▶ [EXERCISE BRIEF] No picture belongs in the answer, which must hold exactly the lines from the one with "The image size" through the final line below.

* * * * *

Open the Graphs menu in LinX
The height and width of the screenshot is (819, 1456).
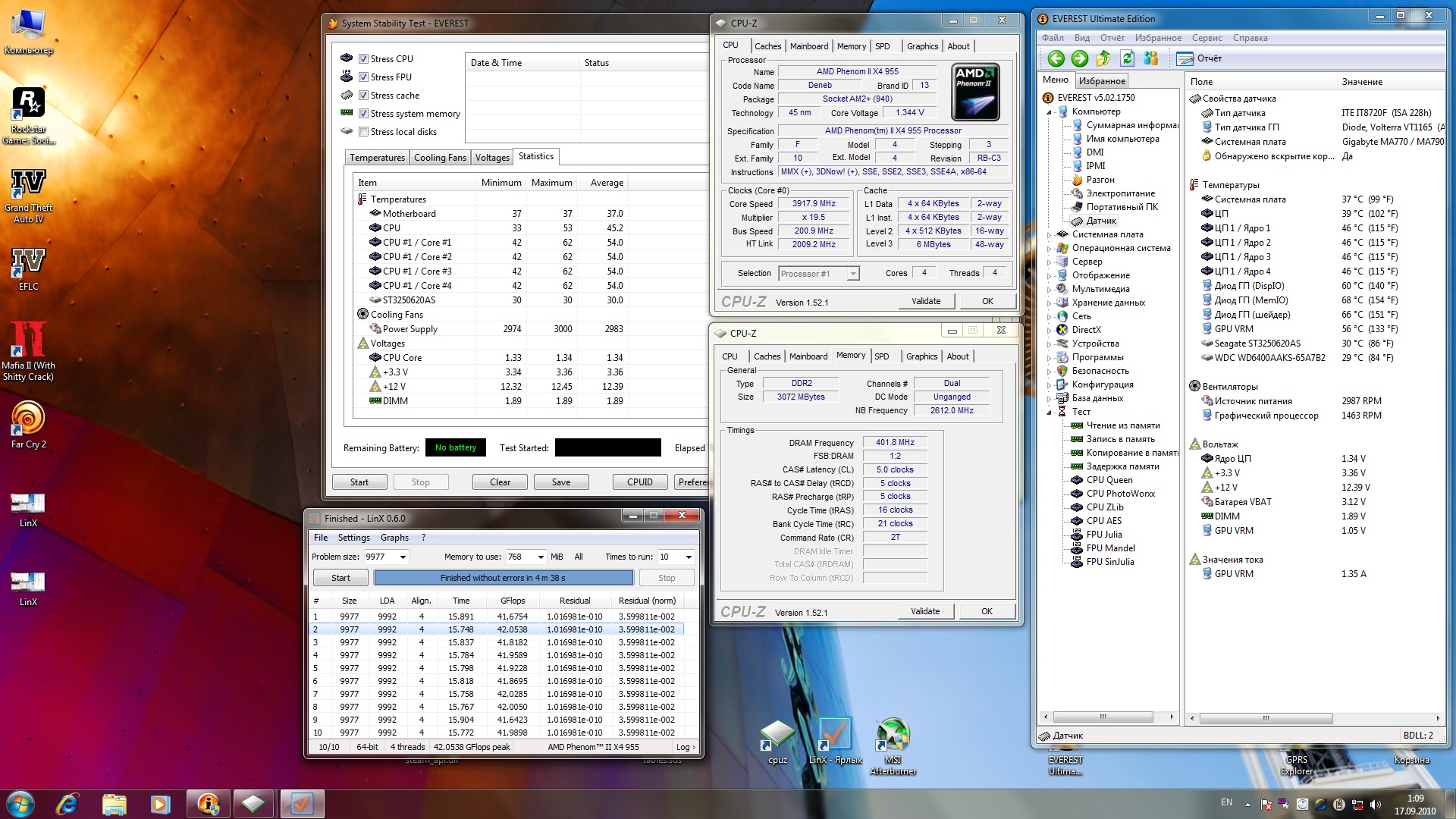(394, 538)
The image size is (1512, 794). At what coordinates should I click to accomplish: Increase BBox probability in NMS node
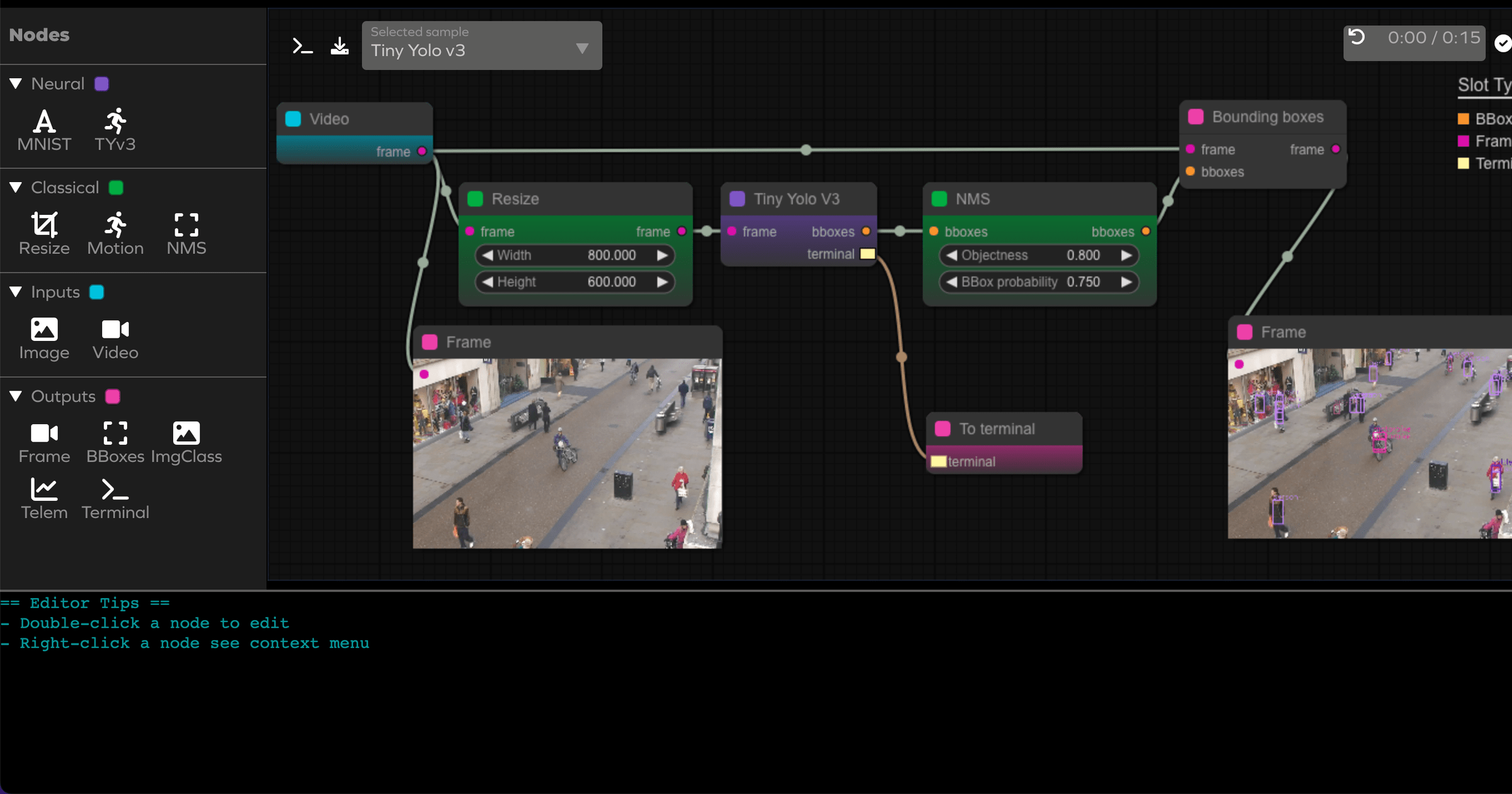1126,282
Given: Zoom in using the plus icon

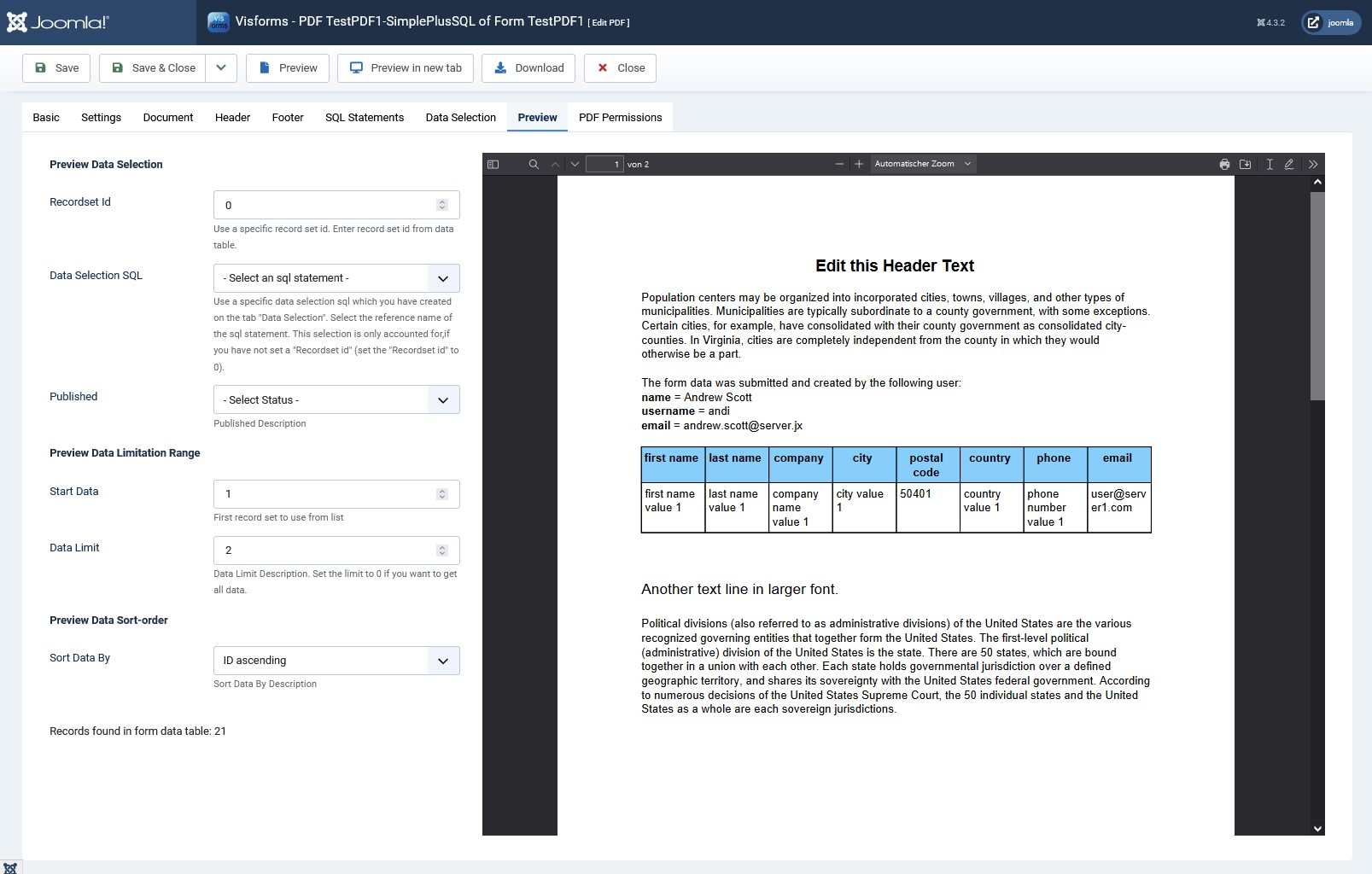Looking at the screenshot, I should (859, 163).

* * * * *

▶ [SOLUTION FOR THIS TASK]
The image size is (1512, 794). At what coordinates should I click to accomplish: Increase BBox probability in NMS node
1126,282
Given: Zoom in using the plus icon

Looking at the screenshot, I should (859, 163).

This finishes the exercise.